俺とか庶民が式典がたるい、とか言うのは分かるが、お前は魔法の国セレスティアの王族様なんだから、何か学ぶものがあったんじゃないの?
まぁいいけどさ、クロってこういう女性だし、この形式張らない自由な感じが俺は好きだし。
「ここからですと、馬車を使ったほうがいいですわね。さぁ高級馬車で帰りましょう宿ジゼリィ=アゼリィへ!」
のんびり歩いて帰るか、と思っていたら、背の低い女性が駅前に出来ている馬車乗り場を指し元気に走り出した。
ってあれ、アンリーナは帰らなくていいのか? てっきり式典終えたら帰るのかとばかり……。

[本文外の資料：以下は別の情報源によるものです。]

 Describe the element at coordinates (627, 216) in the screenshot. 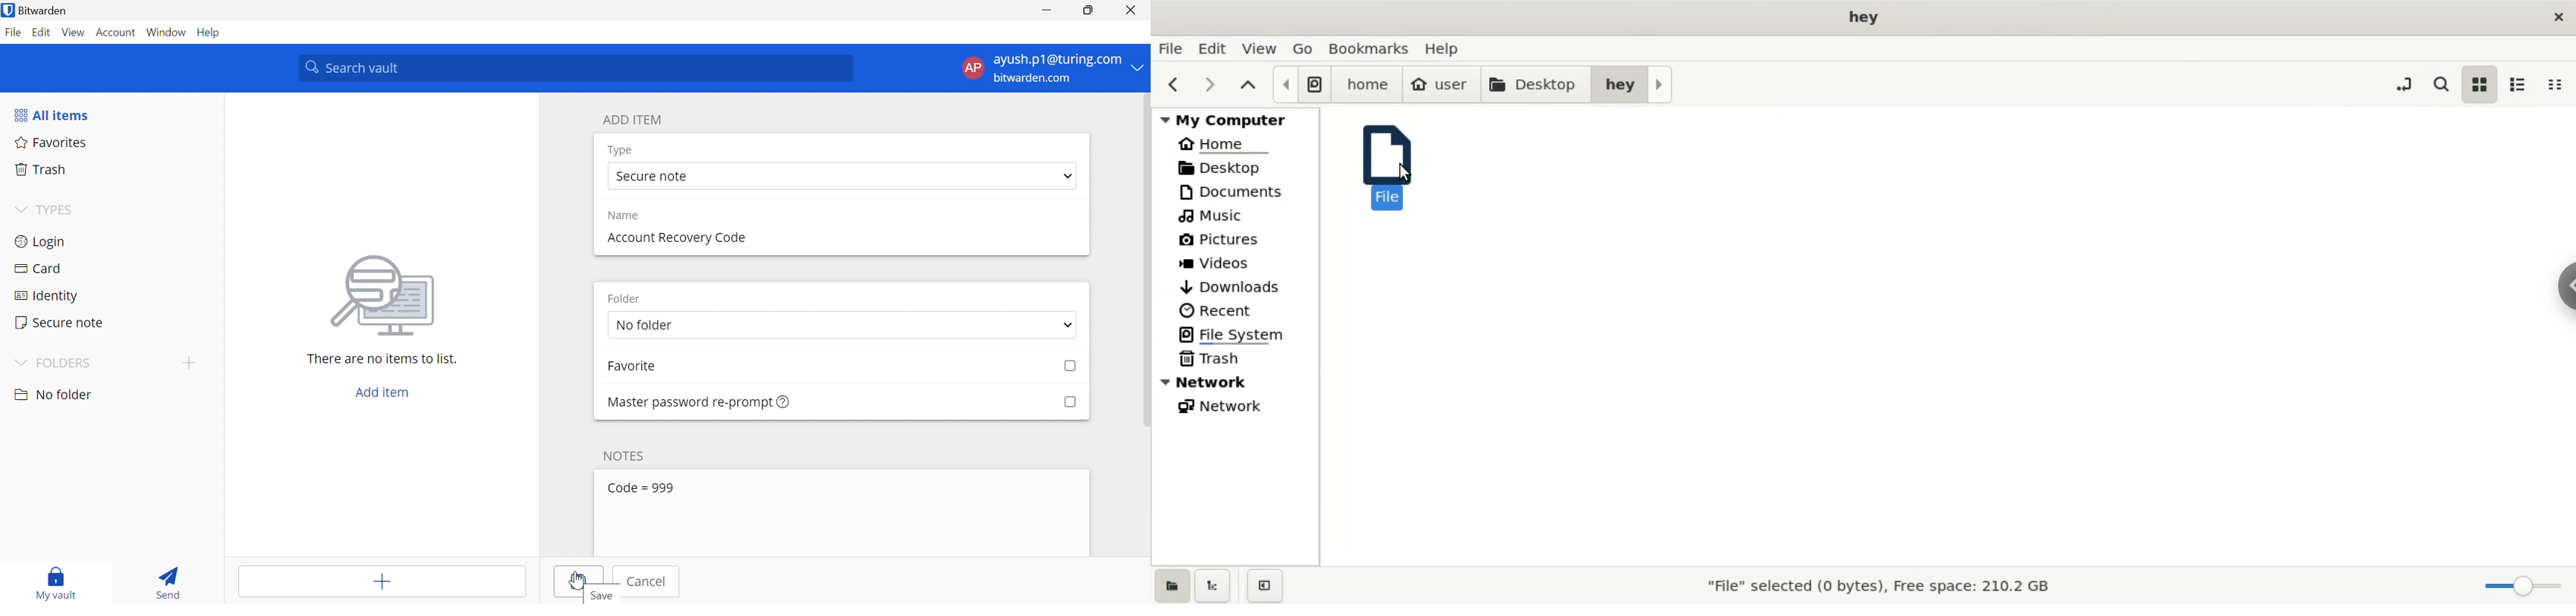

I see `Name` at that location.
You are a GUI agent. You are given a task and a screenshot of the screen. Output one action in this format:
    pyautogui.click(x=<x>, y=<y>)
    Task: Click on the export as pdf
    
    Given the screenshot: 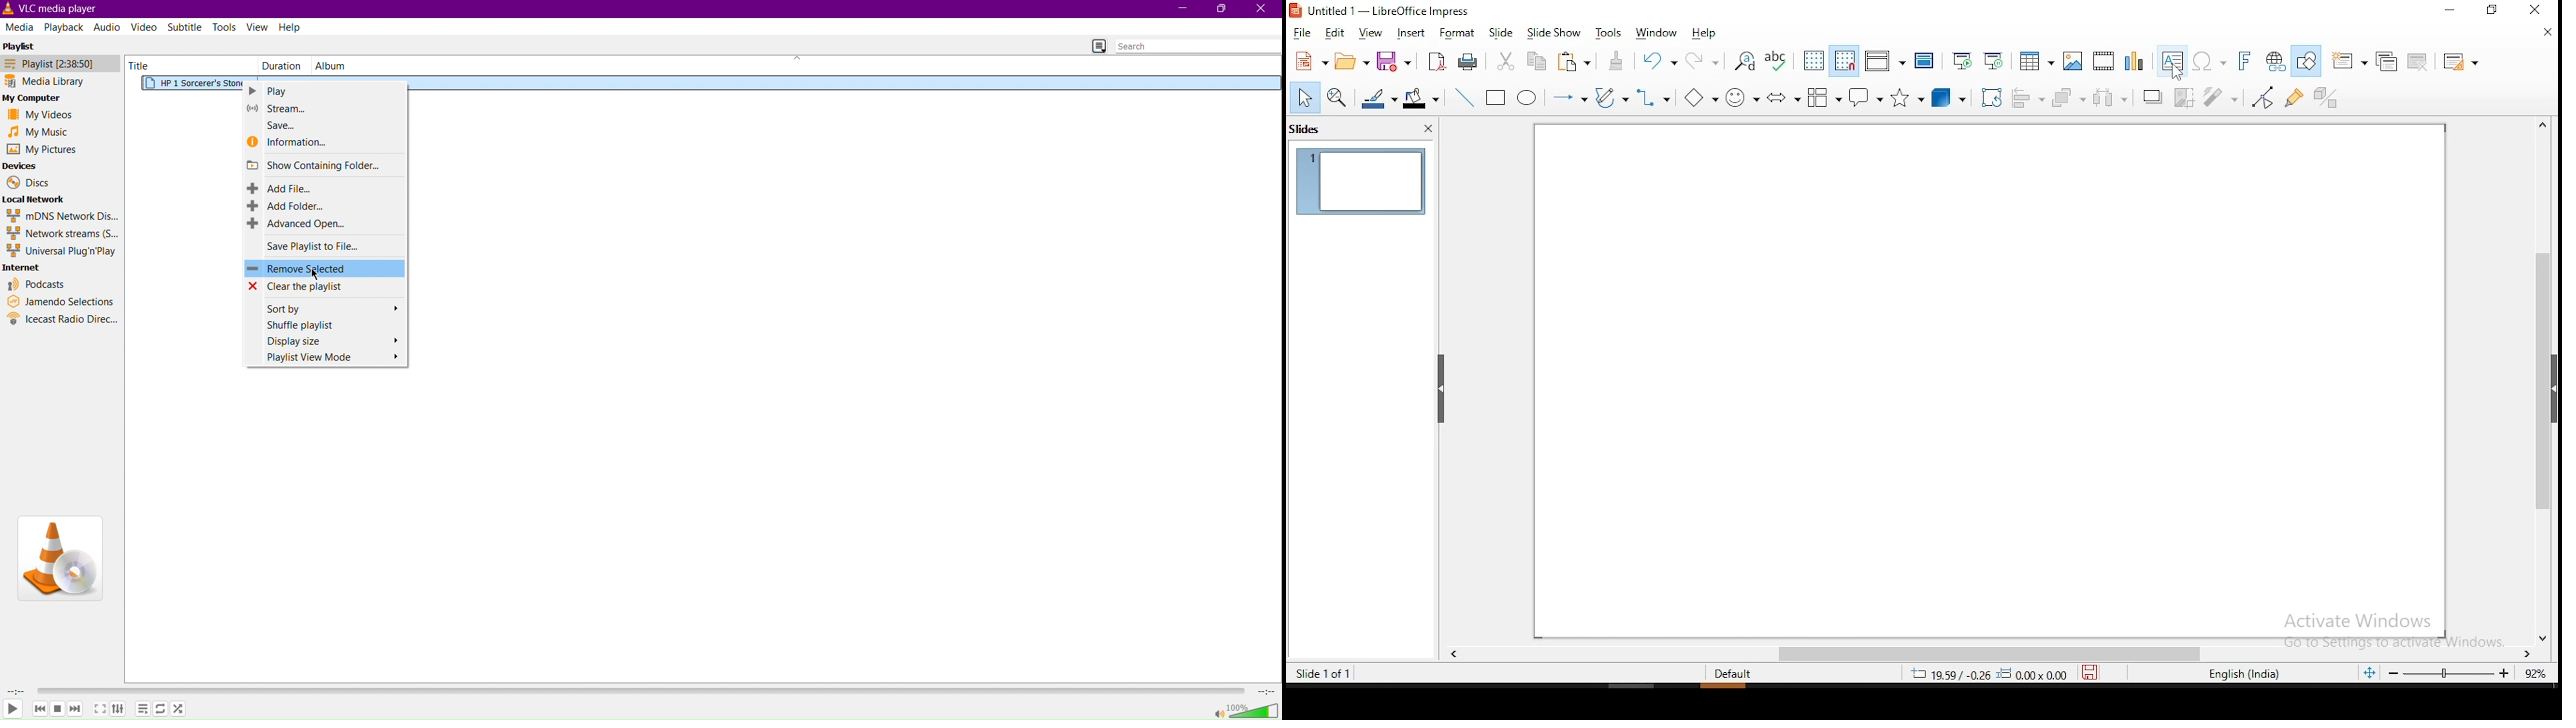 What is the action you would take?
    pyautogui.click(x=1437, y=61)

「え? 帰りませんわよ。しばらくソルートンに滞在して、この大型商業施設の状況を見るつもりですから」
俺の何か言いたそうな顔に気付いたアンリーナが商業施設を指す。
ああ、そういやそうか。アンリーナはこの商業施設に入ってくれるお店を探し回ってくれた張本人だもんな。施設が開業したからその責任を果たそうというわけか。
「ベッス!」
お、我が超絶かわいい愛犬もジゼリィ=アゼリィに帰れると感じたようだぞ。
「よし、じゃあ帰ろうか。俺たちの宿、ジゼリィ=アゼリィへ!」
俺がそう言うと、ラビコ、ロゼリィ、クロ、アンリーナが笑顔で返事をする。アプティは無表情だけど、どうにも宿で飲めるイケボ兄さん厳選の美味い紅茶を想像し少し嬉しそう。
……やっぱこのメンバーは楽しいな。
俺の目標である『せっかく運良く来れたんだから、この異世界の全てを見たい』も、彼女たちとなら達成できそうな気がする。